Ich merke, wie ich den Mut verliere. Aber die Überschrift, die kann ich entziffern, und die klingt total spannend: „Die Flugscheibe vom fernen Stern Tarturia.“ Toll! Das Buch muss ich unbedingt lesen. Nur wie?
„Ich nehme mal ein Buch mit in die Schule, vielleicht kann mir unsere Deutschlehrerin weiterhelfen!“, kündige ich an.

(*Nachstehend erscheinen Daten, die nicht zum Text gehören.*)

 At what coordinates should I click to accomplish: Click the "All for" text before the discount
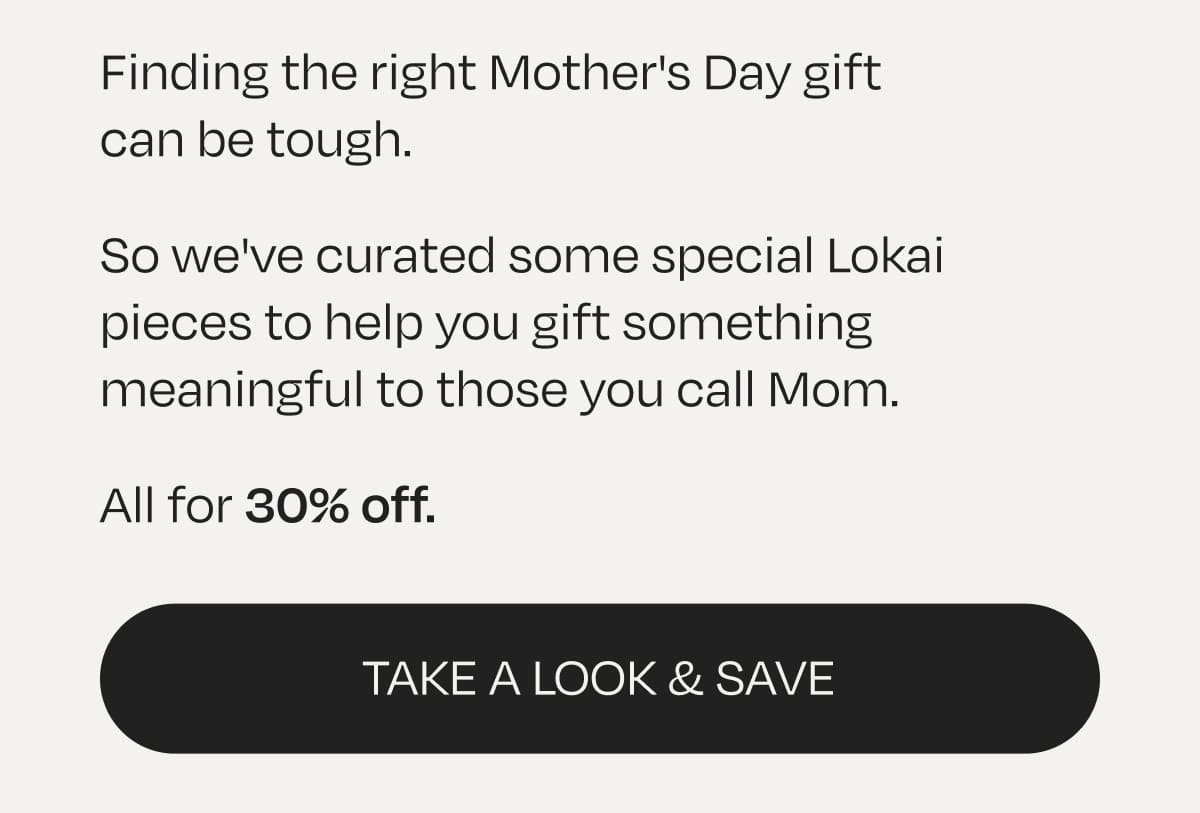coord(166,507)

„Mach das!“ Mama wendet sich wieder ihrer Gemüseschnippelei zu.
„Was gibt es denn heute?“, will ich wissen.
„Pichelsteiner mit Nudeln. Ein ganz altes Rezept. Ich habe es neulich in einem Kochbuch meiner Urgroßmutter gefunden und ich glaube, es wird dir schmecken.“
Mama scheint nun wieder bessere Laune zu haben.

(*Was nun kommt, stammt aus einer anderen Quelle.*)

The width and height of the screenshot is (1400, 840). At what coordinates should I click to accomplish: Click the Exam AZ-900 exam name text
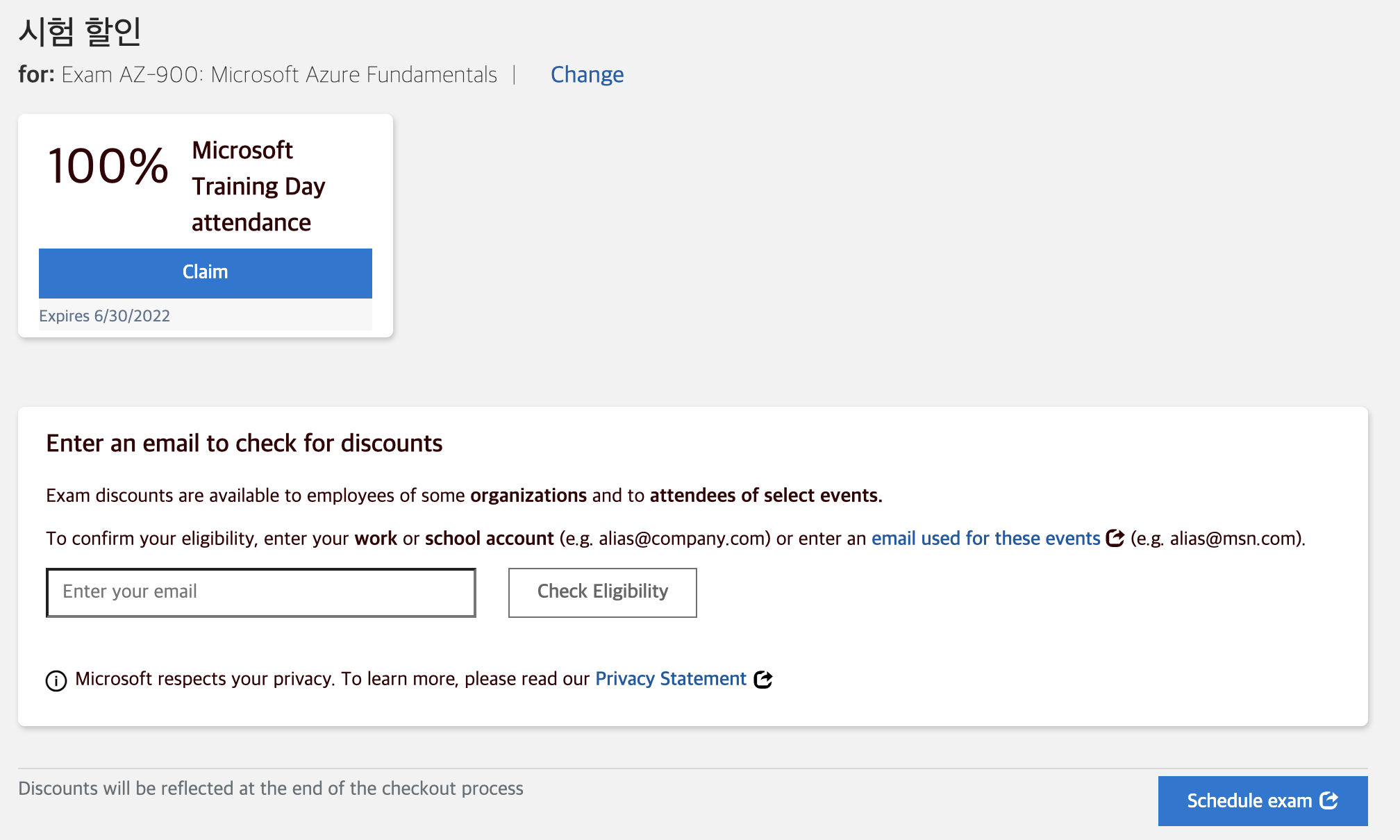pos(279,74)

„Weißt du, ich finde es wichtig, dass wir die alten Rezepte nicht vergessen und auch wieder beleben”, sagt sie. “Ein bisschen glaube – oder fühle – ich, dass es meine Urgroßmutter freut. Es ist so etwas wie ein Erbe.“
Ich nicke. Ja, das glaube ich auch. Aber ist es mit den alten Büchern nicht das gleiche?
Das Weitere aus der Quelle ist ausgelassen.